By Norma Jean Sedlmayr


Today I'll become a dancer. I'm pondering this sentence, and I like it. In reality I'm not a dancer, and I know that it takes years to become a dancer fit for the art market. Perhaps on occasion of my coming out some will say: "It's too late, you should have started when you were five years old." Ballet school and so on. Apart from that I like to smoke, and I certainly don't eat vegetarian. I don't have to in order to become a dancer, I know that already. I'll do it another way then. Yesterday I saw "Swan Lake" in the St. Peterburg version by Konstantin Sergeyev from 1950. The Mariinsky dancers really are professionals. During the performance an elderly woman is sitting next to me, addresses me and rhapsodises about the discipline the Russians still have, and the stage setting which reminds her of fairy tale books. I'm rather undisciplined. And dance for me isn't telling fairy tales. I can write about dance and art, but today I've decided to go a step further.

Okay, I can't do anything. Consequently, I got myself an ImPulsTanz workshop folder which is called "First Steps". I'm standing up from my writing desk and trying to imagine what "first steps" means. I can decide whether I'm making those steps with the intention of wanting to show them, or consciously under the aspect that what I'm doing now are my steps, and how this feels. I'm trying out both for a while, and I think I understand why Steve Paxton once maintained that one could put thirty years of research into what walking is, and even that wouldn't suffice to know it.

Walking, I'm telling myself, is subanatomical. It is important – I'm walking with closed eyes now – to grasp what happens beneath the function of walking during the act of walking. Actually, my talents rather lie on the theoretical side. So I'm a good sitter. Imitating steps is hard for me. But I believe that after all if I'm a body then it would be able to dance. I decide to take a subanatomical approach to the matter, and I'm leafing through the folder, very nice, glossy, lots of pictures and brief texts. I open up a chapter which leads me away from the table of contents: "World". I also find "AllAbilities" and "Golden Age" very appealing.
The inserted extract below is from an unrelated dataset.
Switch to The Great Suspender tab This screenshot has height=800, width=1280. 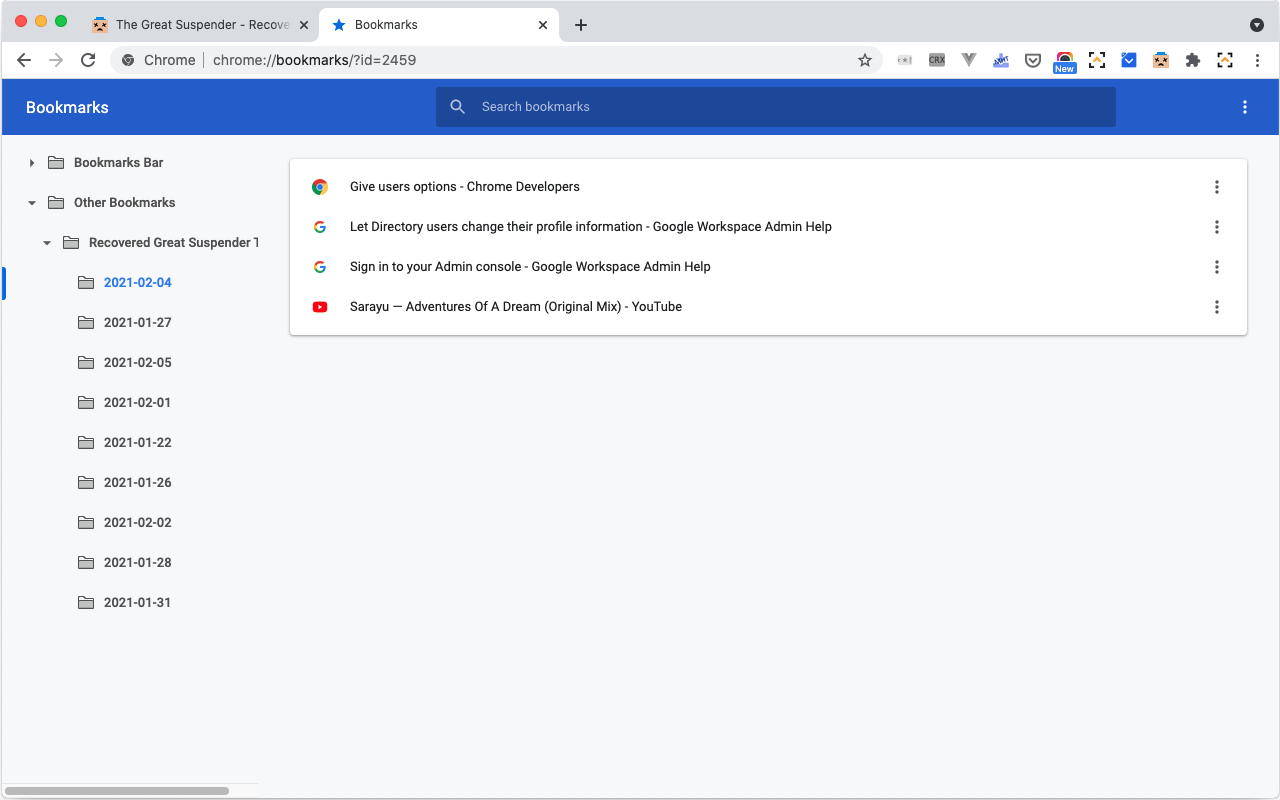(x=200, y=25)
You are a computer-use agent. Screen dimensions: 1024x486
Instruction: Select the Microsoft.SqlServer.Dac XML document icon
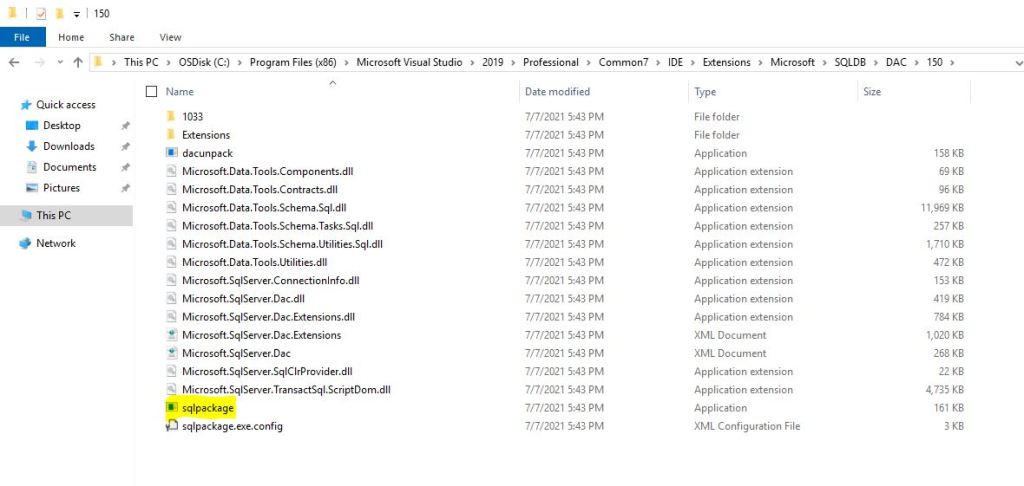(x=172, y=353)
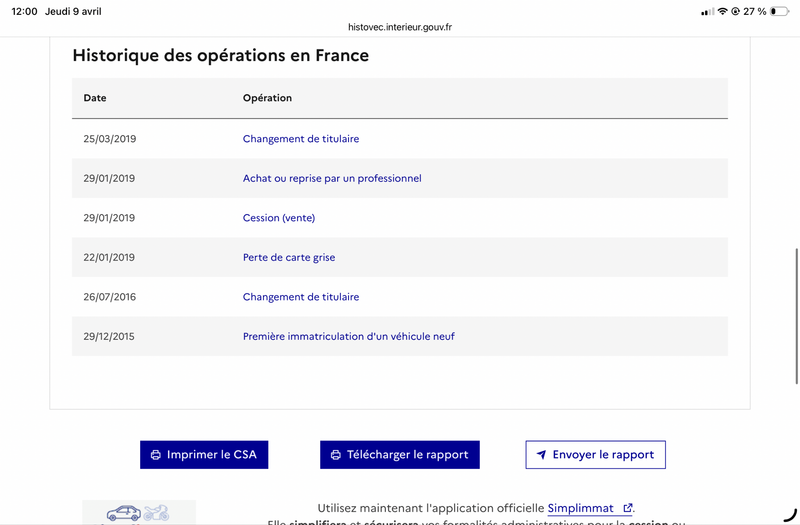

Under "world" I immediately find something captivating: Gumboots. The rhythm of the mine workers in their gumboots, danced morse code. Not knocking, no, stomping. Africa is the cradle of mankind, they say, and my soles are evolution products from the savannah. Africa. Colonialism, exploitation, post-colonialism. Mines and minorities, skin and colours. Colour signals something. There are no blue people, no green and violet ones. Man is coloured from nearlyblack over all shades from brown to yellowish, reddish, pink and nearlywhite. Fair-skinned people like to become brown when they're on holiday – racists, too.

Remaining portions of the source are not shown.